**Excerpt to read:**
□ □ □

The percentage of children in child labour remained unchanged however the absolute number of children in child labour increased by over 8 million. Similarly, the percentage of children in hazardous work was almost unchanged but rose in absolute terms by 6.5 million children.
• The COVID-19 crisis threatens to further erode global progress.
New analysis has predicted that by the end of this year another 8.9 million children will be in child labour due to rising poverty driven by the pandemic.
• Involvement in child labour is higher for boys than girls of all ages.
Among all boys, 11.2 per cent are in child labour compared to 7.8 per cent
of all girls. This is reduced by half if household chores are included as a measure.
• Child labour is much more common in rural areas.
There are 122.7 million rural children in child labour compared to 37.3 million urban children.
• Most child labour – for boys and girls alike – continues to occur in agriculture. Seventy per cent of all children in child labour, 112 million children in total, are in agriculture. Over three-quarters of all children aged 5 to 11 works in agriculture.
• The largest share of child labour takes place within families.
Seventy-two per cent of all child labour and 83 % of child labour among children aged 5 to 11 occurs within families, primarily on family farms or in family microenterprises. Family-based child labour is frequently hazardous to their health, safety or morals.
• Child labour is linked to non-attendance to school or receiving an education.
More than a quarter of children aged 5 to 11 and over a third of children aged 12 to 14 who are in child labour are out of school.
The significance of the conference and its objectives are illustrated by the attendance of South Africa’s President Cyril Ramaphosa, who opened the conference, sharing the stage with the Southern African Development Community (SADC) Chairperson and President of the Republic of Malawi Lazarus McCarthy Chakwera, ILO Director-General Guy Ryder and Argentina President Alberto Ángel Fernández Pérez (virtual).
The Conference was attended by an estimated 4 000 delegates, ILO constituents, international and regional organisations, civil society organisations, research institutions, foundations, individual experts and Nobel Laureates. Up for discussion items included good practices, gap identification and urgent measures that should be taken to assist children caught in the trap of child labour. Thematic subjects covered were education, crises and climate change (as can be seen in the severe drought taking place in Ethiopia leading to starvation), social protection, youth employment, financing, agriculture, supply chain and inequality.

□ □ □

**Data extract:**
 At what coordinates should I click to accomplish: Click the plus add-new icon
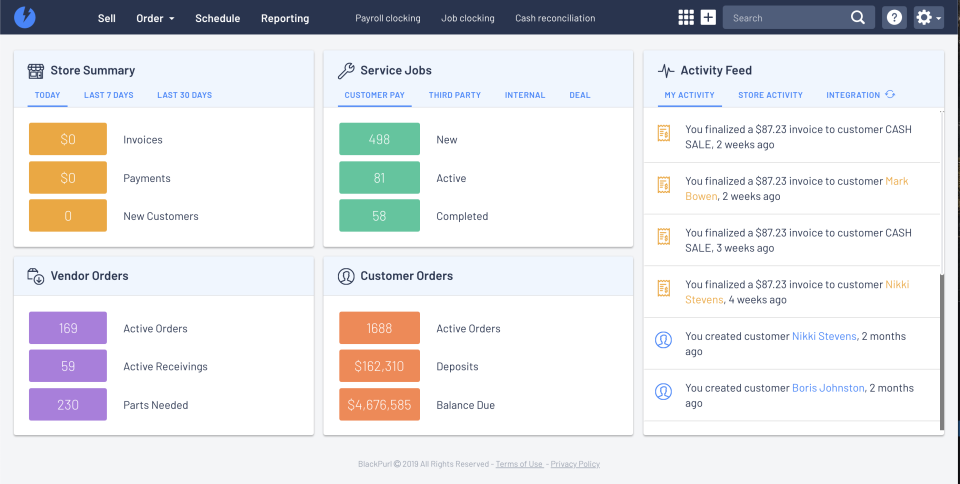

□ □ □

**Brief A:**
In the excerpt on child labor, how many rural children are in child labor?
**Brief B:**
Write the next part of the excerpt on child labor, picking up right after its final sentence.

**Exercise response A:**
122.7 million.

**Exercise response B:**
The ILO Conference is in line with Sustainable Development (SDG) Target 8.7 and the International Programme on the Elimination of Child Labour (IPEC) which focuses on the elimination of child labour in all its forms by 2025 and the eradication of forced labour, modern slavery and human trafficking by 2030.
Sustainable Development Goals, calls on all to take immediate and effective measures to eradicate forced labour, end modern slavery and human trafficking and to secure the prohibition and elimination of all forms of child labour as an essential step to achieving decent work for all, full and productive employment and inclusive and sustained economic growth.
The Conference achieved what it set out to do as explained by the Department of Employment and Labour Director-General Thobile Lamati “In essence the conference is a call to action to eradicate child labour. We do not want this to be a talk shop. We will be working with the ILO to produce a daily outcome document,”.
The event was concluded with the adoption of the Durban Call to Action. The Call to Action of Durban on the elimination of child labour, aims at forging a renewed and accelerated commitment between governments and other stakeholders towards the elimination of child labour by 2025.
With only three years left to 2025, many obstacles remain to be overcome, and the Call to Action intends to catalyse national efforts through concrete actions coupled with the monitoring of indicators on child labour to accelerate and keep track of progress towards the achievement of that goal. Mr Lamati concluded by saying that: “We have made a promise to children to end child labour. There is no time to lose.”